[Page text Boundary: Start]

Worst mistake of my life..becoming an RN.

I thought the biggest mistake of my life was when I broke up with this gorgeous 5′9 reddish-brown haired,sky-blue eyed ,perfect bodied(Breast,Ass & legs) Israeli girl. I was so freaking wrong. I am a male nurse that graduated about 14mths ago. Got my license, passed the first shot..thought that was a good sign(BullShit). I started my first job in a childrens hospital. I thought why not kids I love them just as much as the next person. I personally don’t have any, but I figured some day I will. What a fucking mistake. The unit I am in is considered by other nurses & floats the worst & most dreadfully hated unit in the hospital. When I started most people were friendly & curtious. Well after about a month or two that all became a thing of the past. I have been there for about a year now, & I hate it more than anything in the whole enitre world. I am made fun of, smirked & giggled at when I go by some nurses. I mean I work with some real low down bitches. It hurts working there…it hurts so much. Man I hate that place. The orientations they provide are a fucking joke. They basically tell you this is here. & that is there & BOOM you are on your own. Then they have the balls to say use your resources, but when you ask another nurse hey can you help me with this is or how do I do this..it’s shitsville for you. You have just voluntered yourself to be the idiot of the unit. I mean seriously they expect you to know everything about the dept. in a matter of a few weeks. Man I hate it so much, I literally cry when I have to go to work or when I know I have only one day before I go back to that fucking hole.(That’s what I call it…The Fucking Hole) I tell you I am nurse in unit with only one other nurse I really trust…and I tell yah. GOD bless this nurse. If it was’nt for this other nurse I would basically go fucking postal in that Dept. I fight everyday when I work there to keep my sanity & try not to fall on my knee in tears. I pray everyday to God to give me strength to survive one more day..one more day. Again I have been a nurse for only one year…& hate it already. I am hoping that something comes up soon & I can find something else in nursing that would help revitalize my life in this profession, I so dreadfully despise right now.

[Page text Boundary: End]

Task requirements: According to the post about becoming an RN, what kind of hospital was the writer's first job in?

[Provided information Boundary: Start]

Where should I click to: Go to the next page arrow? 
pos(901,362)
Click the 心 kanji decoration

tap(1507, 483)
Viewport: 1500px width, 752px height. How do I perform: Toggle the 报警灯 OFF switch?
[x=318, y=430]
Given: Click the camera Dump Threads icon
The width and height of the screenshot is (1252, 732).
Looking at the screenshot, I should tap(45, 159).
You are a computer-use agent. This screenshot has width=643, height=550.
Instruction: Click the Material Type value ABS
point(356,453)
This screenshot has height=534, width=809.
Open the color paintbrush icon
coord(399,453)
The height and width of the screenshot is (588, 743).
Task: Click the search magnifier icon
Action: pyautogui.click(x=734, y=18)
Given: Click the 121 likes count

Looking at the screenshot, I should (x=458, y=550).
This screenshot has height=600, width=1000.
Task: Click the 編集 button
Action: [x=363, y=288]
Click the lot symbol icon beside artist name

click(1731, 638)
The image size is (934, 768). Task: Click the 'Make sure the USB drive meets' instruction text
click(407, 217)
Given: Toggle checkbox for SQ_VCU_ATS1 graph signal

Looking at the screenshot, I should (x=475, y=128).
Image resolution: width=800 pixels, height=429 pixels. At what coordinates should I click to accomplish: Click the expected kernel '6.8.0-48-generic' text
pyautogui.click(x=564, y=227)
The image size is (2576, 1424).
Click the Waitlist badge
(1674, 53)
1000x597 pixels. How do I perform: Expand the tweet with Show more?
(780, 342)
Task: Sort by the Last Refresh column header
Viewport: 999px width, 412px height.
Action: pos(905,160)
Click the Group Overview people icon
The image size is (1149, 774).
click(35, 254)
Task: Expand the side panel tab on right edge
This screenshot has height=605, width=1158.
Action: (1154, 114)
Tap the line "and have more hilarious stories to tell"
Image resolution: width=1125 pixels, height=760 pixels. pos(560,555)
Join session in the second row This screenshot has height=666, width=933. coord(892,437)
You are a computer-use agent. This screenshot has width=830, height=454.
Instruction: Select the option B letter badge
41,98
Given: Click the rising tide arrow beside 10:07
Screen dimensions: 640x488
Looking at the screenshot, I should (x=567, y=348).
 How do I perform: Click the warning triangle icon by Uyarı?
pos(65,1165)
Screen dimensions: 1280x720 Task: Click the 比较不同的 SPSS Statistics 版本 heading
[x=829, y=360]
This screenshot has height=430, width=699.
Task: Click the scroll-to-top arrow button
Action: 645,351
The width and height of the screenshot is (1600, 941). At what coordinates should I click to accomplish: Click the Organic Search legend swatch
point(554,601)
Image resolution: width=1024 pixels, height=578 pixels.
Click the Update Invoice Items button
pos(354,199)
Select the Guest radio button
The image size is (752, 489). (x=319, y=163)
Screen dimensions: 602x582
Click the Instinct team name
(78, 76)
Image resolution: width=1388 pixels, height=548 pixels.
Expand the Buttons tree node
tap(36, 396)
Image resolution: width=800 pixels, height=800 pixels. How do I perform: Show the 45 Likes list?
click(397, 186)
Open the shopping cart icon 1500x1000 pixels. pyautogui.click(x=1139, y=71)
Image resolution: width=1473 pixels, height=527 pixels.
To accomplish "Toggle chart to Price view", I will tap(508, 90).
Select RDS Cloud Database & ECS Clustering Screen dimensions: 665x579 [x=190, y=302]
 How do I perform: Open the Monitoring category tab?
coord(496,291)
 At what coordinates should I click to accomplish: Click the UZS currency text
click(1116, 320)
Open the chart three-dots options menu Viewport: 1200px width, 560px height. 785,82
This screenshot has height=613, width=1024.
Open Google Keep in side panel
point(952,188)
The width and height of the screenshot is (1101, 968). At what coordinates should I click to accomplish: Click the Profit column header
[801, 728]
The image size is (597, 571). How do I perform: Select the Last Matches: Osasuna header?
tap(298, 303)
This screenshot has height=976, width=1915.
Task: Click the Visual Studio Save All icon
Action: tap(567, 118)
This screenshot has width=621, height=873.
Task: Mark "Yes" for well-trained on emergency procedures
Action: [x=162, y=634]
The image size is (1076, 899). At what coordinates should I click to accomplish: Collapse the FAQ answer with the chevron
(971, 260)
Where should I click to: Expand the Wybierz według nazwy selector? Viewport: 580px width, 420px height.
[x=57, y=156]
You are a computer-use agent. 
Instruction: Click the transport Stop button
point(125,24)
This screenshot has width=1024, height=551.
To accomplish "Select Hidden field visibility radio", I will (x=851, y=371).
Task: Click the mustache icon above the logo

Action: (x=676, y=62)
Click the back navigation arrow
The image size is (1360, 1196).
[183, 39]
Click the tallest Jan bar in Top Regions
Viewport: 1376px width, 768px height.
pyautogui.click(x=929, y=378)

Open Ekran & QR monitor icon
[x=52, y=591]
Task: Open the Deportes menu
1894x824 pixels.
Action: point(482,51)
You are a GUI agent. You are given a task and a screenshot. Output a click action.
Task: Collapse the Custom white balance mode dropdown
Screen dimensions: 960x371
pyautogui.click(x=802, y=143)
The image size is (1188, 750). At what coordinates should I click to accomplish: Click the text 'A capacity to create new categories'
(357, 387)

[Provided information Boundary: End]

Written solution: A children's hospital.